▪ Le Brésil a mené tambour battant une "révolution verte" qui a remodelé de fond en comble son tissu agricole en l’espace de quelques décennies : désacidification des plaines ; acclimatation de graminées fourragères africaines pour l’élevage ; tropicalisation du soja ; concentration des exploitations. Ce modèle productiviste, patiemment ajusté aux spécificités de la plaine brésilienne (le cerrado), connaît aujourd’hui des résultats spectaculaires.
▪ En 10 ans, rappelle le journal The Economist, les récoltes brésiliennes ont progressé en valeur de +365% et les exportations de boeuf ont décuplé, hissant le pays au premier rang mondial.
▪ La rentabilité des cultures de soja a progressé de 75% en 20 ans : aujourd’hui le Brésil fournit un quart du soja de la planète — et ce sur 6% seulement de ses terres arables.
▪ D’ailleurs, on estime que ce boom agricole est dû pour 90% à des gains en productivité, et pour 10% seulement, à une utilisation accrue de terres, de main-d’oeuvre ou de capital. Ce qui signifie que le Brésil, fort des plus grandes réserves d’eau et de terres de la planète, a conservé largement intact son capital de croissance agricole…
▪ L’irrésistible ascension du soja
Le cas du soja est emblématique de cette transformation accélérée. En 1960, le Brésil n’en cultivait quasiment pas : un demi-siècle plus tard, il en est devenu le deuxième producteur au monde, et fait quasiment jeu égal avec les Etats-Unis en volumes d’exportation. La production de soja au Brésil a plus que triplé depuis 20 ans, passant de 15,7 à 57 millions de tonnes (chiffres Soystats).

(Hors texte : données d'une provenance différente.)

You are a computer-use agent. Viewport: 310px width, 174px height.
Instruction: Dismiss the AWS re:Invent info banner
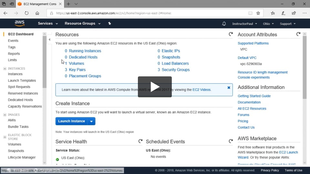point(229,88)
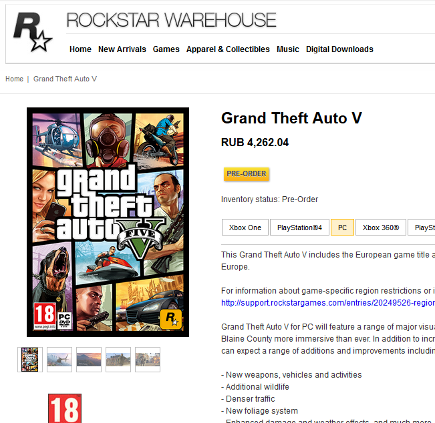View the mountain sunset screenshot thumbnail
Viewport: 435px width, 423px height.
pos(89,360)
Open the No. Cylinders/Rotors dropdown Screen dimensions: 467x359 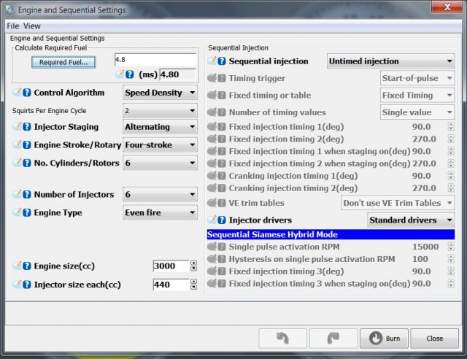click(x=160, y=163)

Brésil et Etats-Unis cumulent 85% des exportations mondiales de soja — la Chine étant le premier acheteur du globe.
▪ Low-cost : l’atout maître du soja
Voilà pourquoi il s’est invité au menu de presque chaque veau, porc ou poulet de la planète. Voilà pourquoi sa lécithine figure dans tant de barres chocolatées. Tout simplement parce qu’il s’agit de l’un des aliments naturels les plus riches au monde, sinon le plus riche.

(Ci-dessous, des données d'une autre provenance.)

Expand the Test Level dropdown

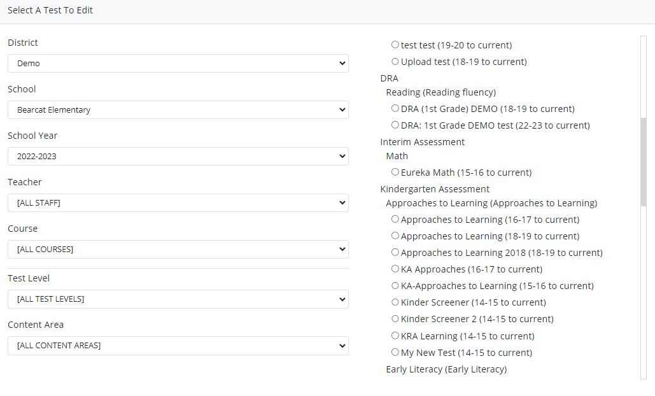pyautogui.click(x=178, y=299)

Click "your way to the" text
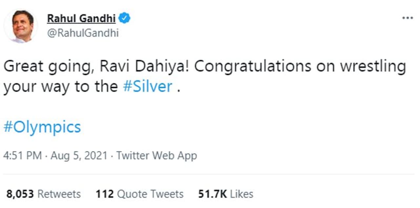(x=60, y=86)
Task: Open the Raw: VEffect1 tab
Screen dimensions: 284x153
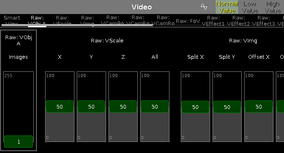Action: tap(213, 20)

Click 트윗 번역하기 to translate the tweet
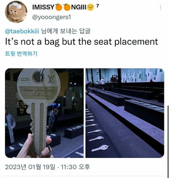21,54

Gorgée de fibres et d’acides aminés, chaque fève contient 36% de protéines brutes et dans le tourteau de soja, résidu du broyage, cette proportion peut monter jusqu’à 45%. On peut difficilement faire plus concentré, et plus économique. Le soja est non seulement l’un des aliments d’élevage les plus performants connus, mais aussi une solution possible aux questions de sécurité alimentaire.
▪ Le tableau des applications possibles donne le tournis…
Aujourd’hui, 65% de la production mondiale est utilisée par l’alimentation animale ; le reste se partage entre l’alimentation humaine et diverses applications industrielles. L’huile de soja se retrouve dans la margarine, la vinaigrette, les plats industriels… Elle sert aussi de biocarburant,ou dans la fabrication de polymères. La farine, aliment pour le bétail, peut aussi servir à renforcer des plastiques, de même que l’huile, comme émulsifiant pour peintures. La lécithine sert en confiserie et dans l’industrie pharmaceutique.
Ce que je veux souligner, c’est que l’industrie a une longue familiarité avec cette matière première. Si bien que dans une période où il s’agit de sécuriser les apports nutritionnels de la planète, ou encore de développer les industries vertes, le soja s’impose comme une voie royale de l’agri-tech.